<font size="+3"><strong>Statistics</strong></font>

In [None]:
import matplotlib.pyplot as plt
import numpy as np
from IPython.display import YouTubeVideo

# Distributions

## Normal Distribution

Normal distribution is the most widely used continuous distribution. It's a bell-shaped distribution that has the following unique characteristics:

1. Normal distributions are defined by only two parameters, the mean ($\mu$) and the standard deviation ($\sigma$).
1. The mean, median and mode are all equal.
1. The distribution is symmetric at the mean.
1. 68% of the area of a normal distribution is within one standard deviation of the mean, 95% of the area is within two standard deviation of the mean, and 99.7% is within three standard deviations of the mean.


The following graph shows an example of a Normal Distribution. You will see how it's bell shaped and symmetric at the mean.

![normal distribution](../images/normal-dist-pdf.png)

In [None]:
from scipy.stats import norm

fig, ax = plt.subplots()
# Define a normal distribution with mean 0 and standard deviation 1
x = np.arange(-4, 4, 0.001)
ax.plot(x, norm.pdf(x, loc=0, scale=1))
ax.set_ylim(0, 0.45)

ax.set_xlabel("x")
ax.set_ylabel("pdf(x)")
ax.grid(True)

# fill one standard deviation of mean with red
px = np.arange(-1, 1, 0.01)
ax.fill_between(px, norm.pdf(px, loc=0, scale=1), alpha=0.5, color="r")

# fill two standard deviation of mean with blue
px = np.arange(-2, -1, 0.01)
ax.fill_between(px, norm.pdf(px, loc=0, scale=1), alpha=0.5, color="b")

px = np.arange(1, 2, 0.01)
ax.fill_between(px, norm.pdf(px, loc=0, scale=1), alpha=0.5, color="b")

# fill two standard deviation of mean with green
px = np.arange(-4, -2, 0.01)
ax.fill_between(px, norm.pdf(px, loc=0, scale=1), alpha=0.5, color="g")

px = np.arange(2, 4, 0.01)
ax.fill_between(px, norm.pdf(px, loc=0, scale=1), alpha=0.5, color="g")

# 68% of the area of a normal distribution is within one standard deviation of the mean
ax.text(-0.5, 0.2, "68%", fontsize=20)
# 95% of the area is within two standard deviation of the mean
ax.text(-2.5, 0.01, "5%", fontsize=10)

plt.show()

# Probability Densities

If you were an engineer designing the interior of an airplane, you'd need to balance precision and uncertainty.

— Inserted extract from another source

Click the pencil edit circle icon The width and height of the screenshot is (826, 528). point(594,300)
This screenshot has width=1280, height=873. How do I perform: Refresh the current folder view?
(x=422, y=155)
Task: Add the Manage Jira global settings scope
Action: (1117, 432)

On the one hand, you'd need to provide exact specifications and measurements for the airplane seats, but those seats need to accommodate passengers whose height and weight you don't know. After all, there is a lot of variation from one passenger to the next! So how can you mathematically represent the measurements for height and weight in such a way that you can incorporate them into the engineering formulas needed to create your design specifications? The answer is a **probability density function (PDF)**.

By definition, a probability density function shows the chance of observing an instance of random variable $X$ that equals a particular value $x$.

$$ f(x) = P(X = x)$$

Going back to our airplane seat example, $X$ could represent the height of an adult male passenger. It turns out that, if you measure thousands of American men, you'll end up with a mean height of 177cm and a standard deviation of 7cm. With that information, you can create a PDF that looks like a normal distribution.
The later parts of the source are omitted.